▶ [Exercise prompt]: Where does the word "below" show up in the records? Copy every line that holds it.

━━━ Dataset content ━━━

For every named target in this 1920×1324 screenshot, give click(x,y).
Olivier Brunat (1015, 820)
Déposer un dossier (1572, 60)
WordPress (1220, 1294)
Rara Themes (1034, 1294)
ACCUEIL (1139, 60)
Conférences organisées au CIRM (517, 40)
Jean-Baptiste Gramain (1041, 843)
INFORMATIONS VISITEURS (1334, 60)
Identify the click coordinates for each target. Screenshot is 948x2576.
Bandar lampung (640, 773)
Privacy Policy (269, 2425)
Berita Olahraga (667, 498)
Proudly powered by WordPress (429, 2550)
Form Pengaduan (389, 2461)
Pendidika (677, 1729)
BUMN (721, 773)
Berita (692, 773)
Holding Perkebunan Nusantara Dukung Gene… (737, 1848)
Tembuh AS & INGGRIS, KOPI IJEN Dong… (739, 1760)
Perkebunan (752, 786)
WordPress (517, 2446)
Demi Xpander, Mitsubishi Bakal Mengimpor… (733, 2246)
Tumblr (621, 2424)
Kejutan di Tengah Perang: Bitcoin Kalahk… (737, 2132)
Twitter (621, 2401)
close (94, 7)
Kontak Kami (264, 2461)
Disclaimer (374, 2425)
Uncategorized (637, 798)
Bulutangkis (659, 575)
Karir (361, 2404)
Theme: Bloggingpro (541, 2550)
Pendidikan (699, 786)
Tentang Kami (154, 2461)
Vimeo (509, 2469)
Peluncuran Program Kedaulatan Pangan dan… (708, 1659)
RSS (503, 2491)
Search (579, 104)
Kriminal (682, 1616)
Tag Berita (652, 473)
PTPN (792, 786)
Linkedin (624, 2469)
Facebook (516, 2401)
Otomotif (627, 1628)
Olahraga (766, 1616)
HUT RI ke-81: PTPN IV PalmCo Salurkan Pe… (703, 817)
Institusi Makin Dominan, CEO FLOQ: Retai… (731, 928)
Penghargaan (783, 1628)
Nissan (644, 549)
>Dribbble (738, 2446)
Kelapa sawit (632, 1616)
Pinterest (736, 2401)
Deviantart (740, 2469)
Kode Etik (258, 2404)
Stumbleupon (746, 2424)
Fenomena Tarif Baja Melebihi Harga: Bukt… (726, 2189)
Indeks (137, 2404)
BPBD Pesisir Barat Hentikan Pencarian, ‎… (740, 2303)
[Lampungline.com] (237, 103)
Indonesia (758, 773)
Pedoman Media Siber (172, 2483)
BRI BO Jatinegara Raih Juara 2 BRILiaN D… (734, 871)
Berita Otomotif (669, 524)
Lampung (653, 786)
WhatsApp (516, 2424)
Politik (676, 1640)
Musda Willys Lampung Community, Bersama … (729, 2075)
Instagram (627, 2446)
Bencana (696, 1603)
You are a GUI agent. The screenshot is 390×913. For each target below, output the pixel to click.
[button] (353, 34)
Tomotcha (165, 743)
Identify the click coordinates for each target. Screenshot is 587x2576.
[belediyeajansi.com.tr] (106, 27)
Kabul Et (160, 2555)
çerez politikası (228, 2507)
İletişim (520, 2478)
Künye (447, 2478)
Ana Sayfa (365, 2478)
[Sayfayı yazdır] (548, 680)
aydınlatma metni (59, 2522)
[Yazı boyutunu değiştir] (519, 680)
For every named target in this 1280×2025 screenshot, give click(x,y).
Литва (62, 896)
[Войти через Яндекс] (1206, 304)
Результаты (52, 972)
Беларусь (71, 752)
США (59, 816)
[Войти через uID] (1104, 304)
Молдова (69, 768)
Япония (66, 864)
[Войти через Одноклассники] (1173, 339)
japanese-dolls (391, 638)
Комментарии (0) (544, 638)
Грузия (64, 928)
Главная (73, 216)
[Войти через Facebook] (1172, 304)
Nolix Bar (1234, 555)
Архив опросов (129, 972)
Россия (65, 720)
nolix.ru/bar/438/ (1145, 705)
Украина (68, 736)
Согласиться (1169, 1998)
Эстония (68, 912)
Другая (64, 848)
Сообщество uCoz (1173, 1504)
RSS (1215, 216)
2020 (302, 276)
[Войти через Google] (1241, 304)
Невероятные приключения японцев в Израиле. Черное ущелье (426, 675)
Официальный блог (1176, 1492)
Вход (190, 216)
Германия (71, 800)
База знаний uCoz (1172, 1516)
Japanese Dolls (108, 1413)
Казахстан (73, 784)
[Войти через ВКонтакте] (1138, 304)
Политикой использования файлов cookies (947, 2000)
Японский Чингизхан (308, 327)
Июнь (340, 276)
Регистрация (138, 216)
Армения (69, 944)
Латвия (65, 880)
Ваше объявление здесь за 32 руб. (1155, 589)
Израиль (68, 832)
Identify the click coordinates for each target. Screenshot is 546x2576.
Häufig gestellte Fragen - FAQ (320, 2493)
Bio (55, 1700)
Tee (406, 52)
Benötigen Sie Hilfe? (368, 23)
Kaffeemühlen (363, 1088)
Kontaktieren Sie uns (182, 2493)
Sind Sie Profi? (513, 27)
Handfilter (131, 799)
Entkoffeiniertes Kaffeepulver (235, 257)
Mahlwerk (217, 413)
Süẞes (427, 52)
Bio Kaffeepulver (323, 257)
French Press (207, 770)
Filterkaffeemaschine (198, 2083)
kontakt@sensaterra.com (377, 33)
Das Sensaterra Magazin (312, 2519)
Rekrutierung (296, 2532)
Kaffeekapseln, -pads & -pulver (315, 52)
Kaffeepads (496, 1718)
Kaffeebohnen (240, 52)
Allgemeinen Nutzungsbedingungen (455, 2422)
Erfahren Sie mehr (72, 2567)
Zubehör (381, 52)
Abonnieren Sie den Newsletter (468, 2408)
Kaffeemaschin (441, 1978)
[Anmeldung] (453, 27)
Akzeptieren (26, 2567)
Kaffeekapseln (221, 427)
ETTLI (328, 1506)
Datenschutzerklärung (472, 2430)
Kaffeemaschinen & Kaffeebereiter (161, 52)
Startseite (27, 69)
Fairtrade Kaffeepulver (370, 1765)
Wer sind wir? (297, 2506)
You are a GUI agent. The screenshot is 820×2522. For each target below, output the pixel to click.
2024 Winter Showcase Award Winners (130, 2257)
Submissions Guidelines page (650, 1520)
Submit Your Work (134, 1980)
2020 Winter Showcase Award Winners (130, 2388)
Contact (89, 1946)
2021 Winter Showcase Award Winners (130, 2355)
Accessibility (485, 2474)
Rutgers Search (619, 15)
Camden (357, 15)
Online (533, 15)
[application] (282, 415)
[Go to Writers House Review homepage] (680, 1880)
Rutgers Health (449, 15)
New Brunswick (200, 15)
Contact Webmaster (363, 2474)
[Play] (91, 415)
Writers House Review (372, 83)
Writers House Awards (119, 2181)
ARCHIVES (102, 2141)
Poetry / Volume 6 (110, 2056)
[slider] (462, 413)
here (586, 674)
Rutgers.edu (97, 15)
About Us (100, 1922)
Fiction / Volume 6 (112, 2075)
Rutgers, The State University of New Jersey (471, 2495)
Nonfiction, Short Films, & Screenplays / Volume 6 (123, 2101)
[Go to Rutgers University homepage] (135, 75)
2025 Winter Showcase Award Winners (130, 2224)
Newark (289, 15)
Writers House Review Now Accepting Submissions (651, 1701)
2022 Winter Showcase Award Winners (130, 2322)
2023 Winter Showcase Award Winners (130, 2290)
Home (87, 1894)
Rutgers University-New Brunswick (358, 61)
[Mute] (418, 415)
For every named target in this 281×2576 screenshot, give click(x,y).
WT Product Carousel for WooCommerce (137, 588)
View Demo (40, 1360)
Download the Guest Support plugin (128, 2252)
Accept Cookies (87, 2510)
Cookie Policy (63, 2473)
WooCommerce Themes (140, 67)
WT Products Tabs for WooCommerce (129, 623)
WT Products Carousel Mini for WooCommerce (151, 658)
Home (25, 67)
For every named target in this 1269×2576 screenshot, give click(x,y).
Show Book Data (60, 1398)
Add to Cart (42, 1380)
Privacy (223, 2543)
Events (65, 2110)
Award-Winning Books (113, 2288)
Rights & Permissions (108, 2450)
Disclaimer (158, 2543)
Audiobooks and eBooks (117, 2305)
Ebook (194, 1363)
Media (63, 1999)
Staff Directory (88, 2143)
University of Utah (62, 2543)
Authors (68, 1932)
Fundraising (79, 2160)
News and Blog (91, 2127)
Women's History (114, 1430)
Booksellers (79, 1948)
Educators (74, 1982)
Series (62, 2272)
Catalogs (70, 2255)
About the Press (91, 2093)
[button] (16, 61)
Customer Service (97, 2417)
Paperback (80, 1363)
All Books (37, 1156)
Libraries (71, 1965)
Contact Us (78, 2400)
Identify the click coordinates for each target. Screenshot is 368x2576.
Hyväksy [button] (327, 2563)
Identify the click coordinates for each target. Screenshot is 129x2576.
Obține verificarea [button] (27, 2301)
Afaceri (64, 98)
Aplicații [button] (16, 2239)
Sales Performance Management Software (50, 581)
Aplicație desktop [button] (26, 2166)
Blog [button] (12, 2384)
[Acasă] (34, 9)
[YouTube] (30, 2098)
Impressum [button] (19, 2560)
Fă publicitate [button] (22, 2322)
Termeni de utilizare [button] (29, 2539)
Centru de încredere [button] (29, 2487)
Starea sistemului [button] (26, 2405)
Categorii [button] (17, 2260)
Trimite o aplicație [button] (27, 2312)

━━━

▶ [Solution to this exercise]:
You are a GUI agent. The screenshot is 390×913. For each target below, output the pixel to click.
You are a GUI agent. The screenshot is 820×2522. For each target below, output the pixel to click.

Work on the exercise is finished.